Additionally, these conditions exceed the standard required to succeed in a hostile work environment claim, which only requires a single, severe incident that would alter the terms and conditions of employment. Thorne, 683 F.Supp.2d at 442 (citing Faragher v. City of Boca Raton, 524 U.S. 775, 788, 118 S.Ct. 2275 (1998). In order for her to continue employment with Main Street, Plaintiff would have to run the risk of being subjected to a potentially invasive and defamatory inquiry with possible criminal consequences and unpleasant media exposure.

Defendants contend that Shirley expressed more concern over the potential besmirching of Main Street's good name than her own. Even if true, Defendants do not explain how this too could not adversely alter the terms and conditions of employment or cause humiliation and embarrassment; if she continued working, she would have run the risk of seeing something she built for years, with which she was closely associated, be destroyed.

Further, in Carter v. Town of Benton, 827 F.Supp.2d 700, 706 (W.D.La. 2010), the Western District explained:

"Although constructive discharge claims generally involve employees' allegations that they effectively were forced to resign because of intolerable working conditions, an employee also may demonstrate constructive discharge if he or she resigns after the employer communicates that the employee will be fired." Barbara R. Lindemann & Paul Grossman, Employment Discrimination Law 1445 (C. Geoffrey Weirich 4th ed. 2007).

While Defendants contend that the Town or Cook never said she would be fired, the Court disagrees. Cook specifically admitted telling Shirley that her misconduct would be discussed at an executive meeting of the Town Council "if [she] was still employed by the Town of Clinton at the start of the Council Meeting . . .". (R.Doc. 36-2, p. 4). This strongly implied that her termination was imminent.

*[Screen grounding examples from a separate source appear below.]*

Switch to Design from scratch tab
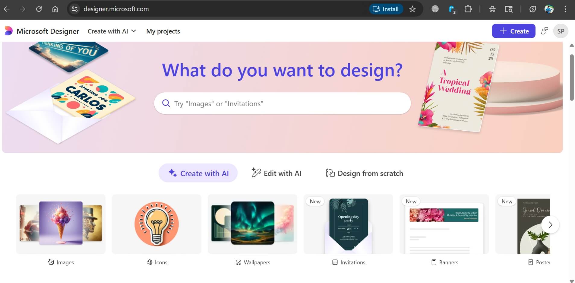 coord(364,173)
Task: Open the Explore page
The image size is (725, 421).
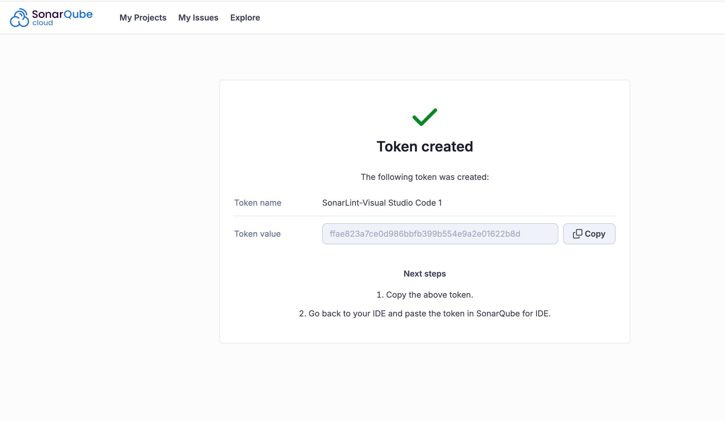Action: pos(245,18)
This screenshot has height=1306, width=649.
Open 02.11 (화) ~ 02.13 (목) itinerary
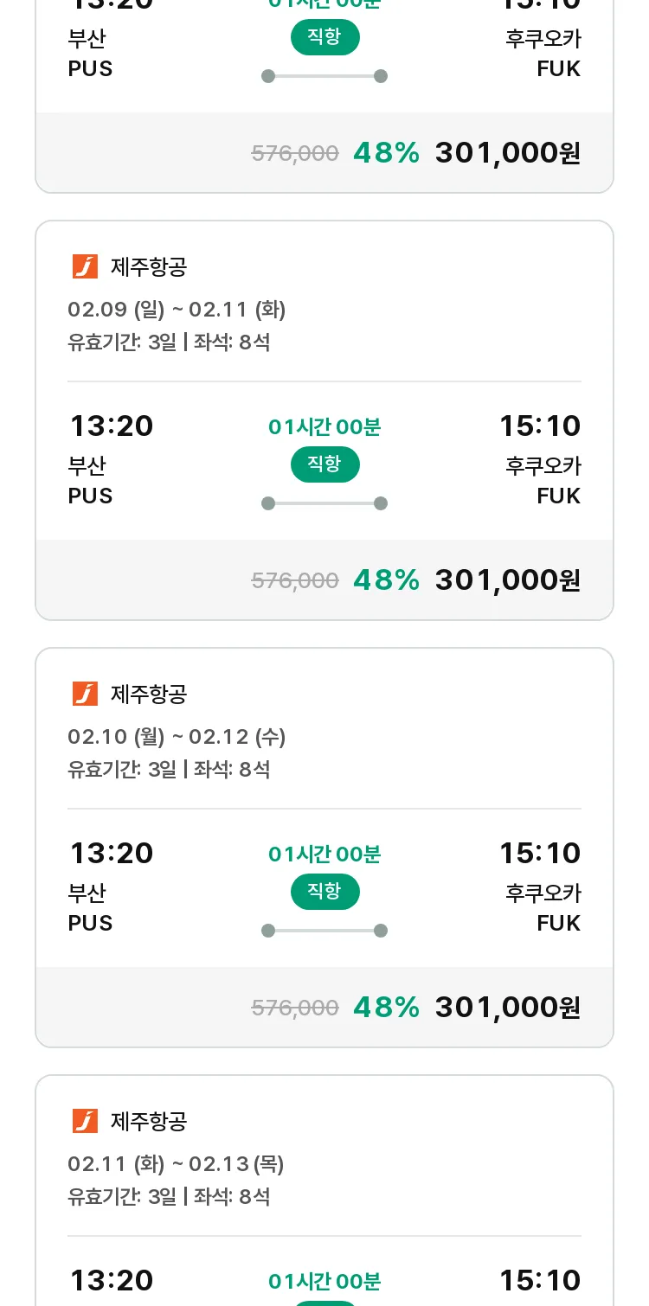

For the foregoing reasons, the Court finds that there are material issues of fact which should be left for the jury to decide. Thus, Defendants' Motion for Summary Judgment as to Plaintiff Carol Shirley's Claim for Lost Wages is hereby denied.

Accordingly,

IT IS ORDERED that the Defendants' Motion for Summary Judgment as to Plaintiff Carol Shirley's Claim for Lost Wages (R.Doc. 30) is DENIED.

FootNotes


1. The Court also heard argument at this hearing on Defendants' Motion for Summary Judgment as to All Claims (R.Doc. 43), Plaintiffs' Motion to Strike Expert Report and Testimony of Donna M. Ingram (R.Doc. 31), and Defendants' Motion in Limine to Exclude Plaintiffs' Expert Lloyd Grafton (R.Doc. 41). The Court will render rulings on these motions separately.
2. Construing the facts most favorably to the Plaintiff, as required for a motion for summary judgment, this threat of executive session is far worse than a mere "performance review and discussion of [her] job performance," as Defendants' argue.
3. This testimony seems to contradict Defendants' argument that Plaintiff was never threatened with criminal prosecution.